§ **Text for analysis**
- - - - - - -

Showing posts with label Michigan Attorney General. Show all posts
Showing posts with label Michigan Attorney General. Show all posts

Friday, March 15, 2013

Same-Sex Marriage Cases in the Michigan Mix

As the SCOTUS perpares to consider some momentous same-sex marriage cases this term in Washington, D.C., Michigan has a few cases of its own that deserve consideration.  Federal District Judge Bernard Friedman has recently taken one case under advisement in Detroit as he awaits direction from the SCOTUS on this issue; while the other case involves today's Up North wedding between two men, pictured at left, Tim LaCroix and Gene Barfield.

Michigan is an interesting state for the same-sex marriage issue to arise. In 2004, voters approved a constitutional amendment to ban same-sex marriage.  If SCOTUS declares a similar ban in California unconstitutional, the floodgates could be opened for same-sex couples.

- - - - - - -

§ **Dataset content**
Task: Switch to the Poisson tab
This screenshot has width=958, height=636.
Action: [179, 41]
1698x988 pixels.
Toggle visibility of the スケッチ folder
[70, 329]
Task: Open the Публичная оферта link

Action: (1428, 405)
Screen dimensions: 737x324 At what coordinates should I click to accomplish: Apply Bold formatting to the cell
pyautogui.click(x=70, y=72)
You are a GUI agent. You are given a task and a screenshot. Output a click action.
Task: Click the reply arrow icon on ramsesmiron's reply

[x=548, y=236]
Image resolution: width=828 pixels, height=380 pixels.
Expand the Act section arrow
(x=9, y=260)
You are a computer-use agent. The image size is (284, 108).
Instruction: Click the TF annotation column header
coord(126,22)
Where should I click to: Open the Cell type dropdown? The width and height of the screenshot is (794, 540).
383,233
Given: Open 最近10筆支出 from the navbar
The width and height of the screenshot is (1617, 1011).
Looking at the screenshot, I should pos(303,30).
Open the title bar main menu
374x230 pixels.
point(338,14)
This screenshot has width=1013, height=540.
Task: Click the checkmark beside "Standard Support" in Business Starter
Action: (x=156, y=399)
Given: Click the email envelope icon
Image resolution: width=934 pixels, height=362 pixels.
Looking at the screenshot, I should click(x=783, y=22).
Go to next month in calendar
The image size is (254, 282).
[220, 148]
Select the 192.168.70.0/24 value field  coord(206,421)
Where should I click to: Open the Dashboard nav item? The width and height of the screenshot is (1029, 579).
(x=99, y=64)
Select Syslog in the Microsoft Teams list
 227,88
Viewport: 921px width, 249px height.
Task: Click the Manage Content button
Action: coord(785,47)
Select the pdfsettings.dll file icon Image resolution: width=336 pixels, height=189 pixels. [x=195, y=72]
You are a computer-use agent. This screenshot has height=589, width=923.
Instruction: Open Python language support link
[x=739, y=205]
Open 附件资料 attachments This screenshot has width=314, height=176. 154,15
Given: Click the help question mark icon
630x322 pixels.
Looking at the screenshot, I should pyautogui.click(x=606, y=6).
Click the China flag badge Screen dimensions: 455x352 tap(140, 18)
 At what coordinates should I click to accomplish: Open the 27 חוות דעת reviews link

- - - - - - -

§ **What the task requires**
Copy the post on same-sex marriage cases in Michigan, starting with "Friday, March 15, 2013" and going on through "for same-sex couples.", and put "Supreme Court" wherever "SCOTUS" appears.

§ **Exercise result**
Friday, March 15, 2013

Same-Sex Marriage Cases in the Michigan Mix

As the Supreme Court perpares to consider some momentous same-sex marriage cases this term in Washington, D.C., Michigan has a few cases of its own that deserve consideration.  Federal District Judge Bernard Friedman has recently taken one case under advisement in Detroit as he awaits direction from the Supreme Court on this issue; while the other case involves today's Up North wedding between two men, pictured at left, Tim LaCroix and Gene Barfield.

Michigan is an interesting state for the same-sex marriage issue to arise. In 2004, voters approved a constitutional amendment to ban same-sex marriage.  If Supreme Court declares a similar ban in California unconstitutional, the floodgates could be opened for same-sex couples.